- Born: Zeinab Shaath 1954 (age 71–72) Alexandria, Egypt
- Origin: Palestinian-Egyptian
- Genres: Folk, protest music
- Occupation: Singer-songwriter
- Instruments: Vocals, guitar
- Years active: Early 1970s–c. 1980 (then intermittently)
- Labels: Cultural Arts Section, Palestine Liberation Organization; reissued by Discostan and Majazz Project (2024)

= Zeinab Shaath =

Palestinian-Egyptian singer-songwriter (born 1954)

Zeinab Shaath (زينب شعث; born 1954) is a Palestinian-Egyptian singer-songwriter. She is known for the song "The Urgent Call of Palestine", released in 1972.

==Early life==
Zeinab Shaath was born in Alexandria, Egypt, in 1954 to a Palestinian father and a Lebanese mother. Her parents had moved to Egypt in 1947 after her father accepted a job as an educator. The following year, the State of Israel was established, marking the start of the Nakba, rendering her family unable to return home. Shaath inherited a sense of Palestinian identity from her family, who spoke Palestinian Arabic at home and were active in the refugee community in Egypt. Shaath and her family lacked Egyptian citizenship and were considered stateless, although they later received Syrian passports after her father filed a request to the government. Shaath was interested in music from a young age, first learning the piano, and was later introduced to the guitar by her older sister Mysoon, who also shared with her a number of records from the United States. She then became influenced by American folk songwriters such as Bob Dylan and Joan Baez.

==Music career==
When Zeinab was 16, she was challenged by her sister to compose a song from a poem written by the wife of one of her co-workers, Lalita Panjabi. She created an English language song based on the poem, entitled "The Urgent Call of Palestine". Mysoon would later play the song on the English language radio station where she worked, where it quickly became popular among listeners. Zeinab would later claim that use of English allowed her to reach a wider audience, including those unfamiliar with the Israeli–Palestinian conflict, whereas Arabic speakers already knew of the situation. She first performed in public in Cairo. After being invited to perform at a Palestinian festival in Lebanon in 1972, she met Ismail Shammout, painter and Director of the Cultural Arts section of the Palestine Liberation Organization (PLO). Shammout then directed a short film, sometimes described as the first Palestinian music video, of Shaath performing "The Urgent Call of Palestine" in the mountains of Lebanon. She also worked with Shammout to record and release an EP of the same name, which also included the songs "Resist", "I Am An Arab" and "Take Me Back to Palestine", based on poems by Muin Bseiso, Mahmoud Darwish, and Abd al-Wahhab Al-Bayati respectively. The EP and film were released in 1972 and 1973 respectively.

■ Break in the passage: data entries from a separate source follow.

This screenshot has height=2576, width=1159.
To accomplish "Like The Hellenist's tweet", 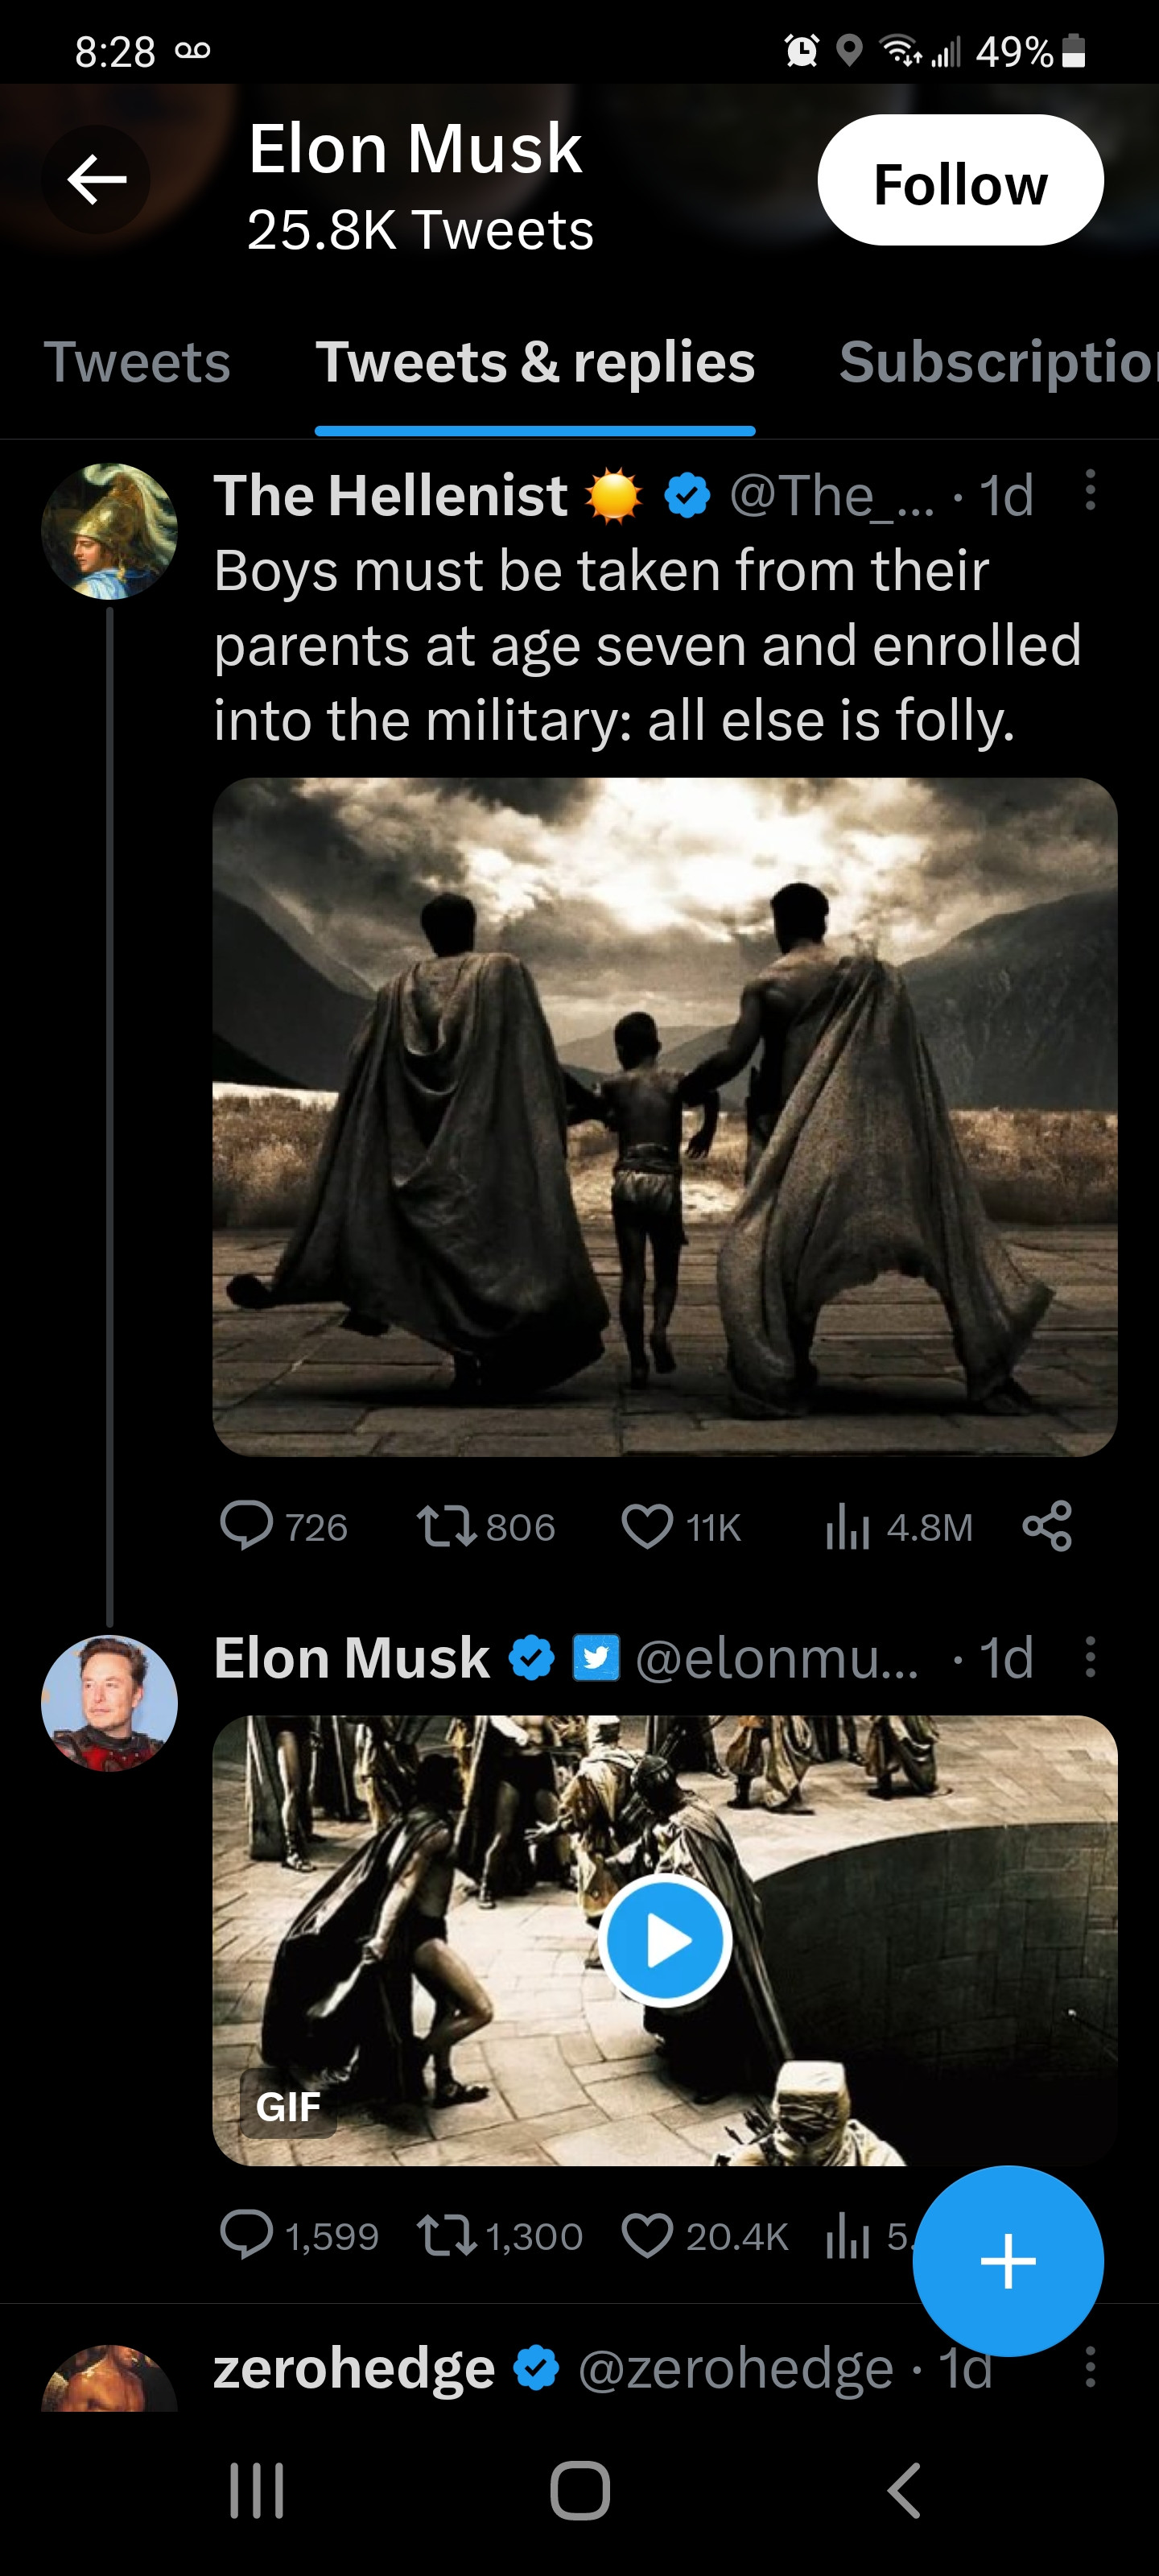I will (x=647, y=1526).
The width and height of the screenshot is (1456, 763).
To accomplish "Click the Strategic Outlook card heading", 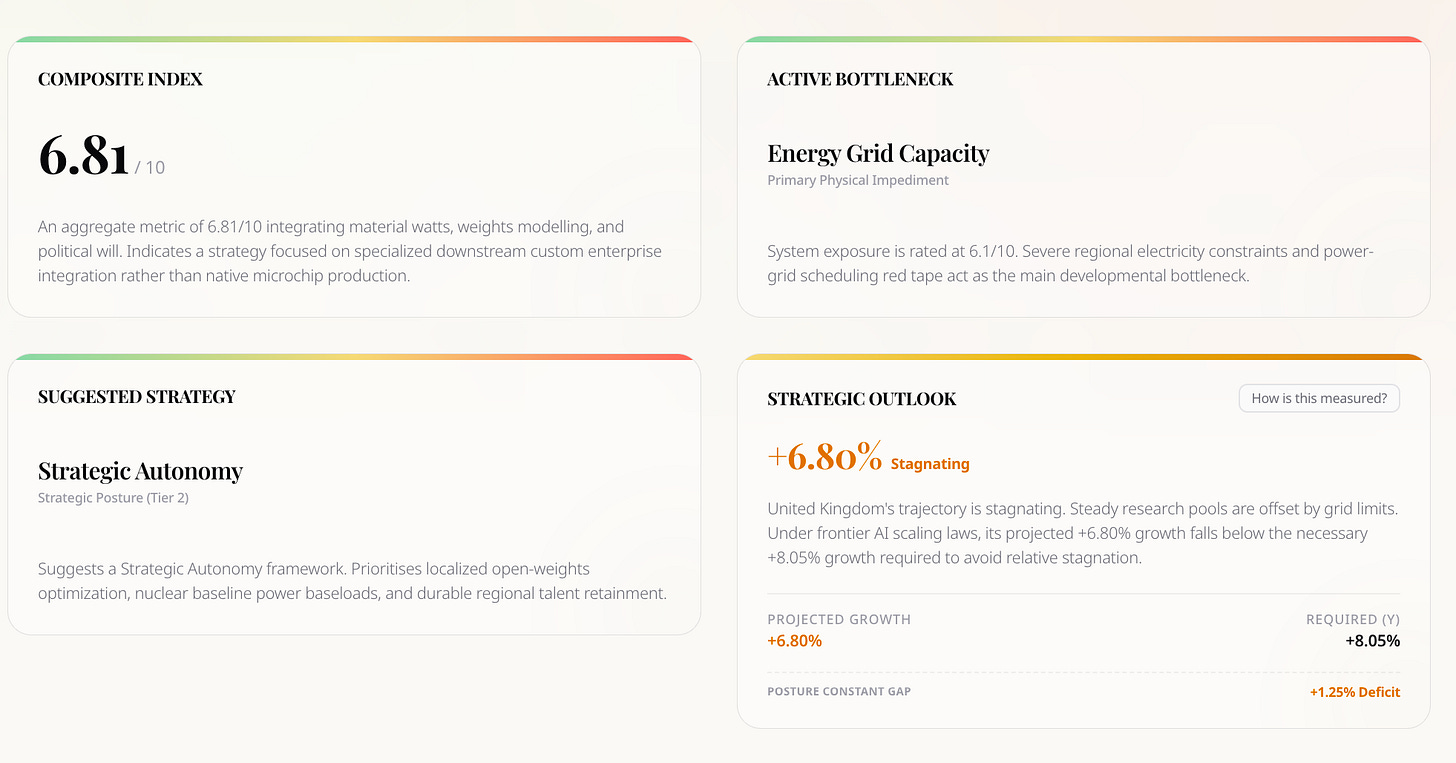I will pyautogui.click(x=862, y=399).
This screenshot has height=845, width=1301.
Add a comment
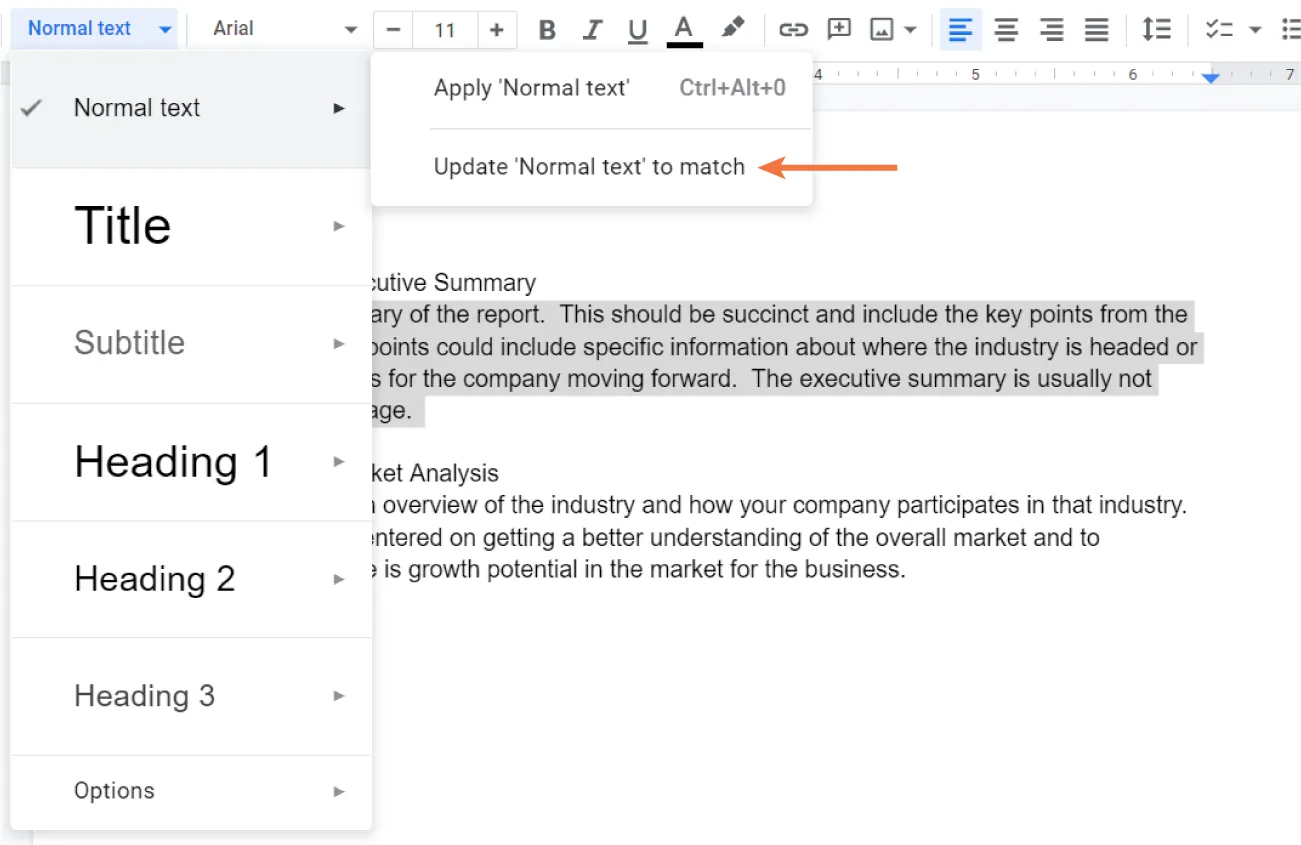click(x=838, y=29)
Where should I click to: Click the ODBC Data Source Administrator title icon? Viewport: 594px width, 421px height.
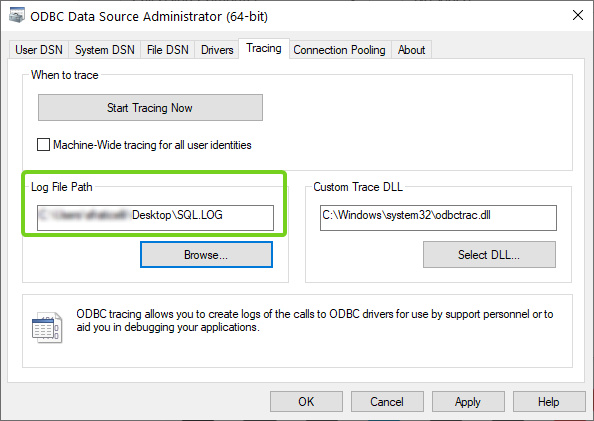click(17, 16)
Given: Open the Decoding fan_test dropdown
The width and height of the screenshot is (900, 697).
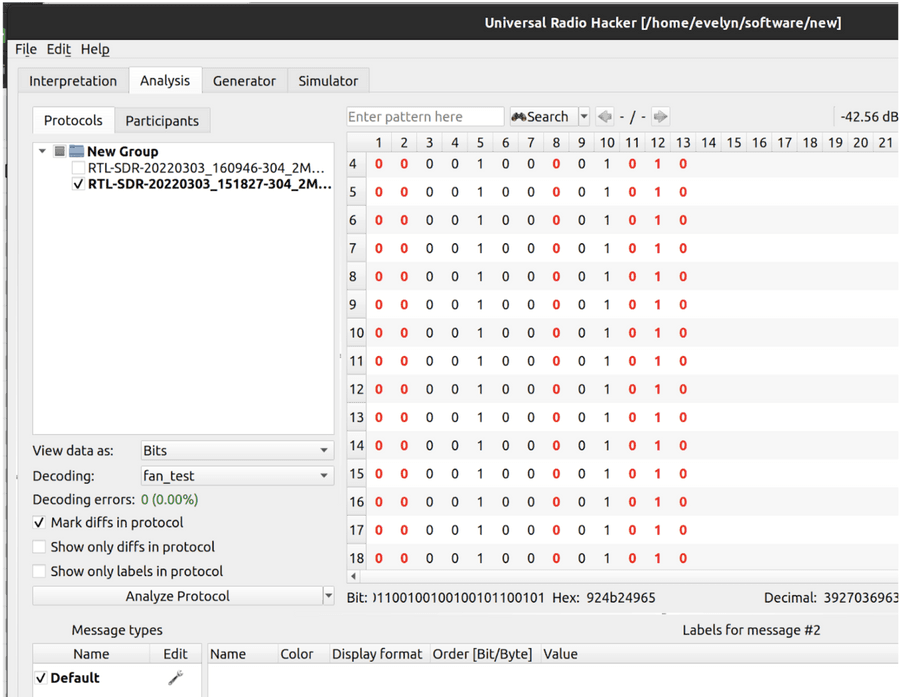Looking at the screenshot, I should tap(236, 476).
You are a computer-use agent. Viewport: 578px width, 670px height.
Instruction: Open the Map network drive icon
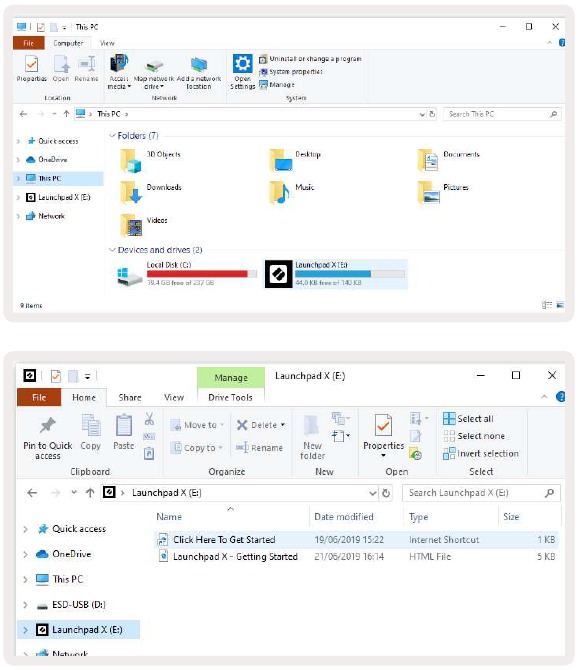154,65
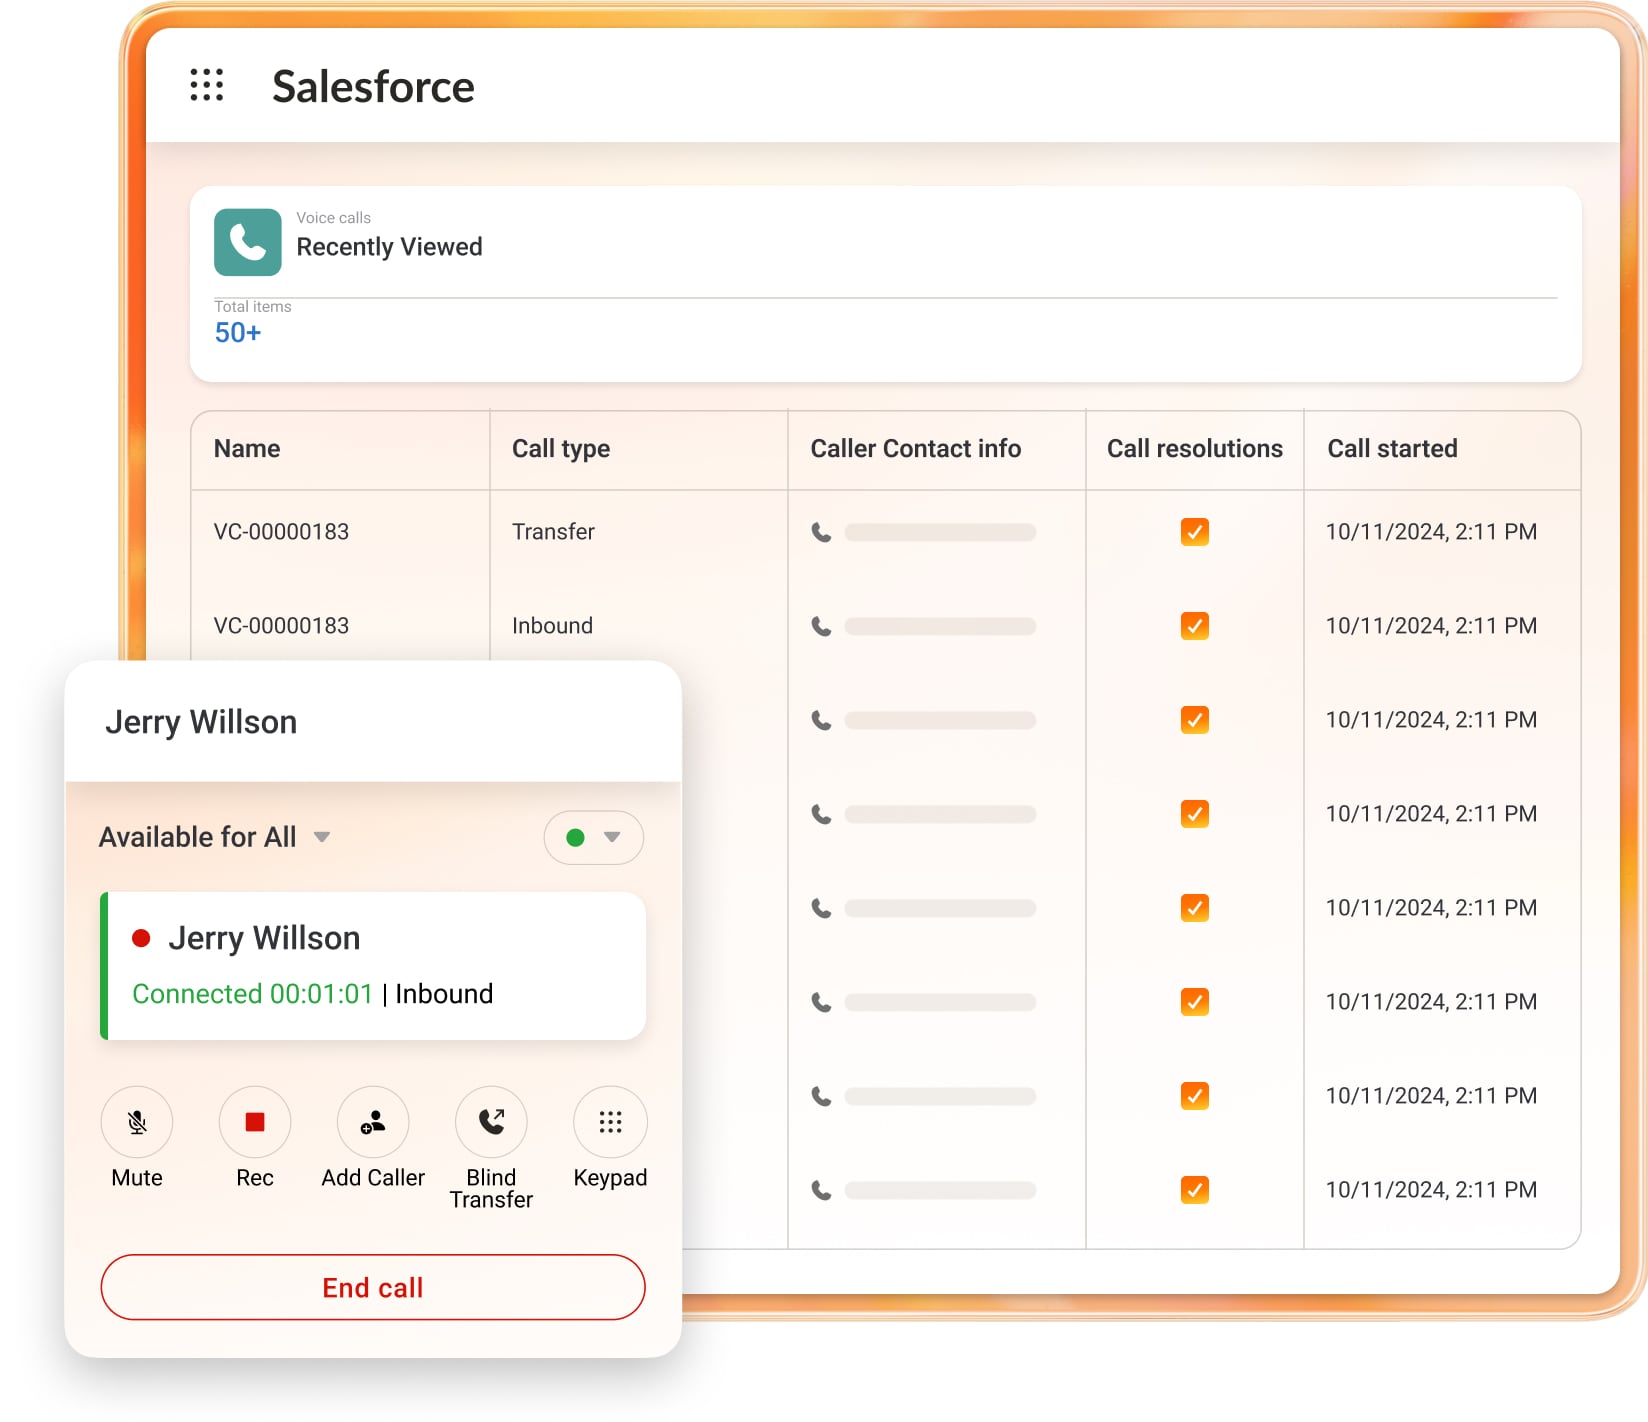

Shaath gained the opportunity to perform in several Arab countries such as Egypt, Lebanon and Iraq and was also invited to the 10th World Festival of Youth and Students in East Berlin as part of the Palestinian delegation, which took place from 28 July to 5 August 1973. Shaath was subsequently invited to perform in Moscow and Tbilisi, USSR. In 1974, she performed in the play Al-Ard (The Land) in Cairo. She moved to the US for graduate school in 1976, where she initially remained active as a singer during Arab community events and protests, while pursuing a career in pharmacology. However, after later getting married in 1982 and starting a family, she no longer focused on music.

==Re-emergence==
In September 1982, the entire archive of the PLO's Cultural Arts Section was seized by the Israel Defense Forces (IDF) during the invasion of Lebanon, which included the master tapes of the EP and the film. Shaath long assumed the recordings had been destroyed, but in 2017, Israeli researcher Rona Sela discovered the film in the IDF Archive, who contacted Shaath and worked to declassify it, along with other seized material. However, she was unable to gain access to the master tapes of the EP. Sela argued that the deliberate restrictions placed on access to them, along with other Palestinian cultural products, was an act of censorship. In 2021, Arshia Haq, founder of the record label Discostan, discovered The Urgent Call of Palestine EP and contacted Shaath, before starting work to restore the recording with Mo'min Swaitat, founder of the Majazz Project, a Palestinian musical archive. Without the master tapes, the restoration was based entirely on personal copies of the release. The restored EP was re-released by Discostan and the Majazz Project on 26 March 2024, with all profits donated towards relief efforts for the Gaza war.